Картина переворота 1762 года: молодые гвардейцы, действовавшие под негласным покровительством либеральных вельмож – Паниных, Бецкого, Разумовского, – неминуемо вызывала в сознании императора внешне весьма схожую схему событий на Сенатской площади. Гвардейские перевороты, каждый раз приводившие к стремительной, хотя и кратковременной либерализации и всплеску конституционных надежд, не без оснований казались ему ступенями к страшному декабристскому заговору. В тридцатые годы его раздражало и правое, и левое дворянство, и он не всегда мог скрыть это. «В Н. Новгороде царь был очень суров и встретил дворянство очень немилостиво. Оно перетрусилось и не знало за что (ни я)», – записал Пушкин в дневнике в декабре 1834 года.
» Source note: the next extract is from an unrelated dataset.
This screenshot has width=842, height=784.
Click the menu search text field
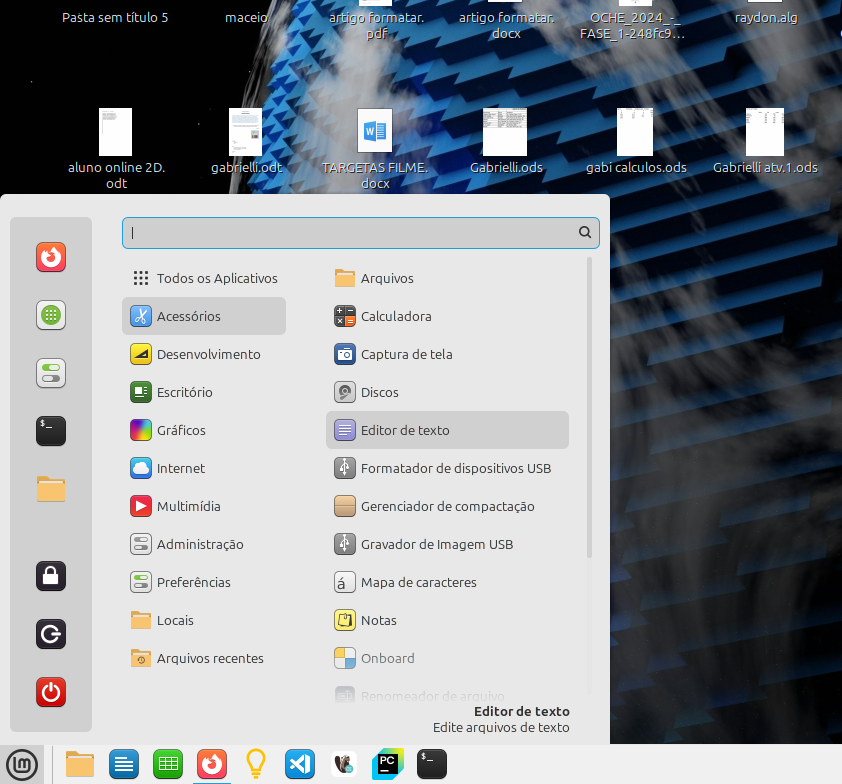tap(350, 232)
Уже ничто не могло победить недоверие императора к родовому дворянству. (Недаром в роте дворцовых гренадер, которую он сформировал после мятежа 14 декабря, все офицеры были выслужившиеся из солдат.)

Николай искал совсем других опор. Отвергнув проекты комитета 1826 года, он нащупывал совершенно иной путь стабилизации власти. И его идея вот-вот должна была найти стройное и крайне соблазнительное оформление в предложениях Сергия Семеновича Уварова.
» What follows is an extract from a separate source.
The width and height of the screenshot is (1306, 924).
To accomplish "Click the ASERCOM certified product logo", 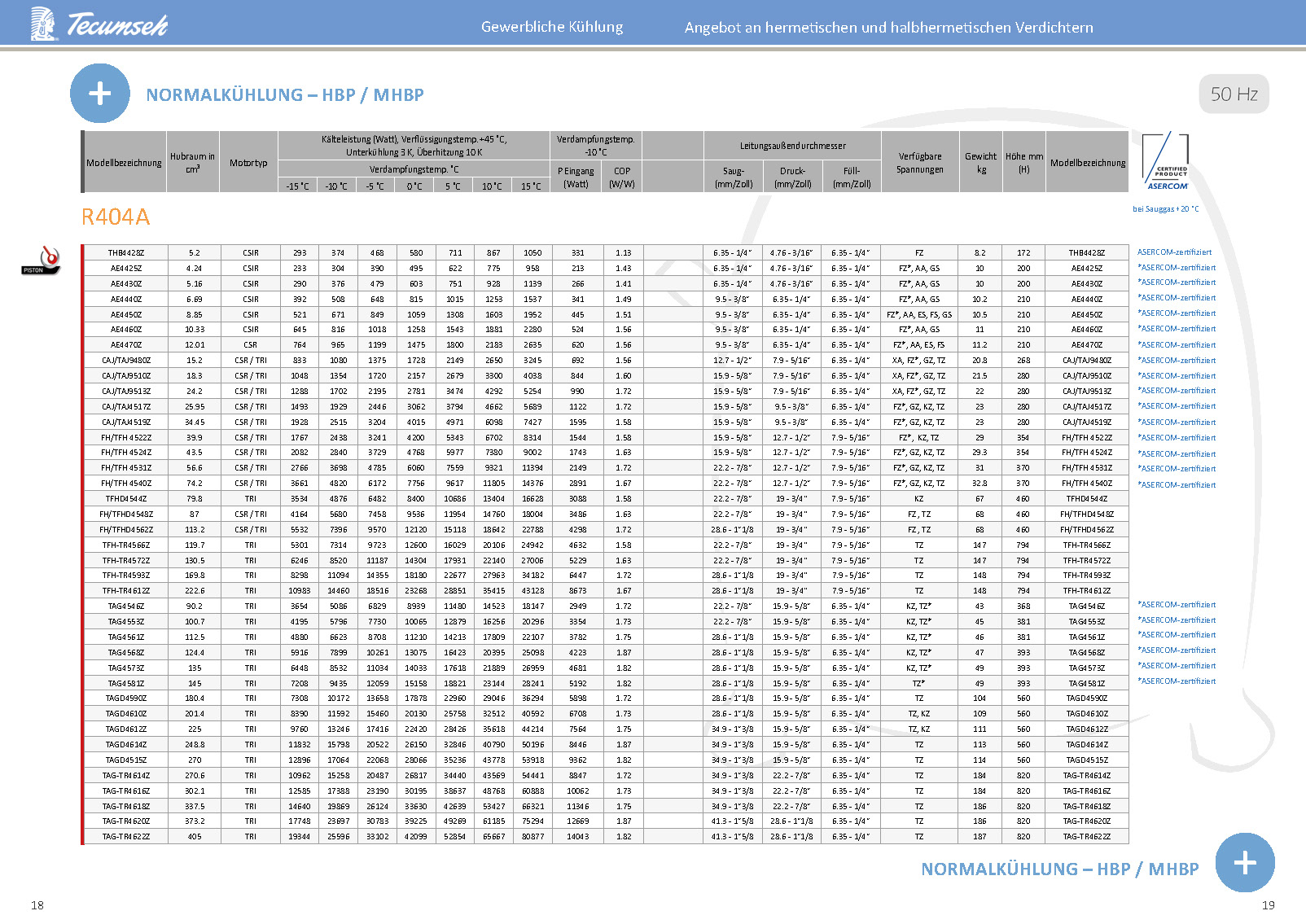I will tap(1166, 162).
Ударив по Уварову, баловню новой знати, сыну екатерининского любовника, зятю елизаветинского фаворита из певчих, и одновременно предлагая императору верность и усердие лучшего дворянства для необходимых реформ, Пушкин промахнулся.

Уваров точно попал в цель.

В разговоре с великим князем Пушкин сказал: «…что значит наше старинное дворянство с имениями, уничтоженными бесконечными раздроблениями, с просвещением, с ненавистию противу аристократии…» С просвещением… Он не был столь наивен, чтобы уповать на родовое дворянство вообще. «Русские баре не знают грамоте». Когда он говорил о дворянстве, он имел в виду лучшую, просвещенную его часть, способную заглянуть в будущие дни, понять грядущую опасность, поступиться жалкими внешними выгодами ради спасения и благоденствия России. Он говорил о дворянском авангарде.

Он говорил о нем в тридцатом году, говорил и в тридцать четвертом. Но на пороге года тридцать шестого, последнего года своей жизни, на вершине осознания близящихся катастроф, он потерял веру в тех, кто окружал его. Он мог надеяться на тех, кто придет завтра, – на родовое просвещенное дворянство сороковых и пятидесятых. Тех, кого надо было воспитывать сегодня.

Ибо «дряблый деспотизм», сумев нейтрализовать физически людей дворянского авангарда, отравил сознание и расслабил волю дворянского большинства.